**Task details**
Skip the images and copy each record exactly as written.

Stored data
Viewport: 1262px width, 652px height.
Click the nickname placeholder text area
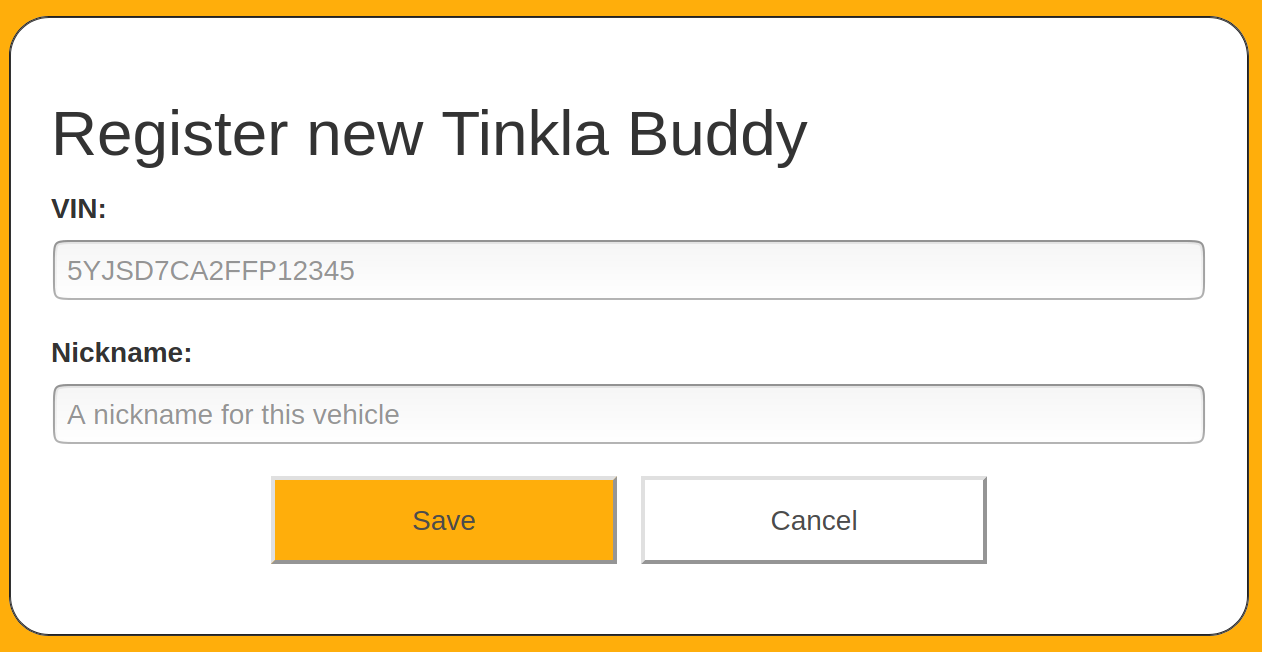(x=233, y=413)
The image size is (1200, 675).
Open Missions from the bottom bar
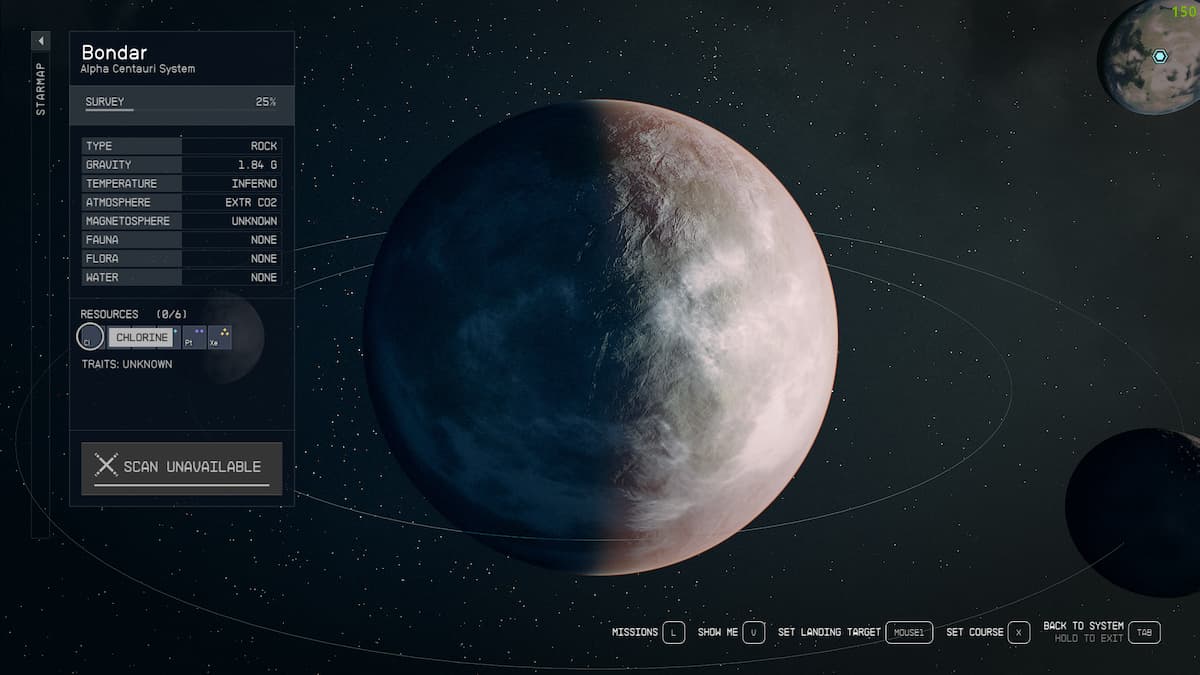click(x=635, y=632)
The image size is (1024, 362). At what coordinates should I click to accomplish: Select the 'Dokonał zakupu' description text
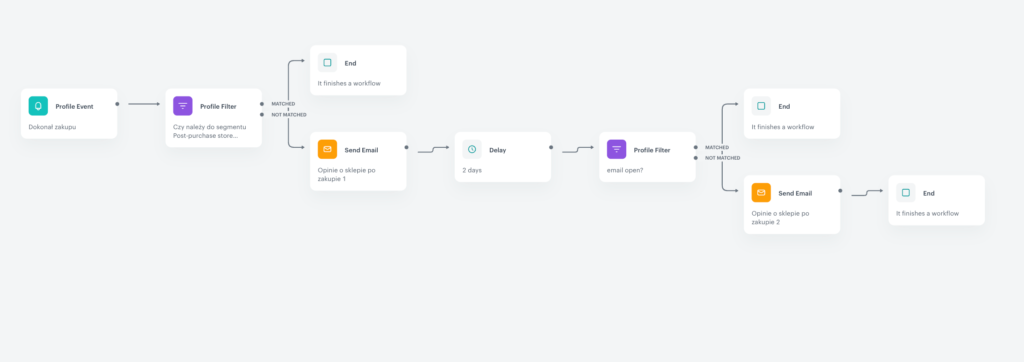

**Result of the task**
Viewport: 1262px width, 652px height.
Click the nickname placeholder text area
(x=233, y=413)
The image size is (1200, 675).
Open Missions from the bottom bar
click(x=635, y=632)
The image size is (1024, 362). At what coordinates should I click to accomplish: Select the 'Dokonał zakupu' description text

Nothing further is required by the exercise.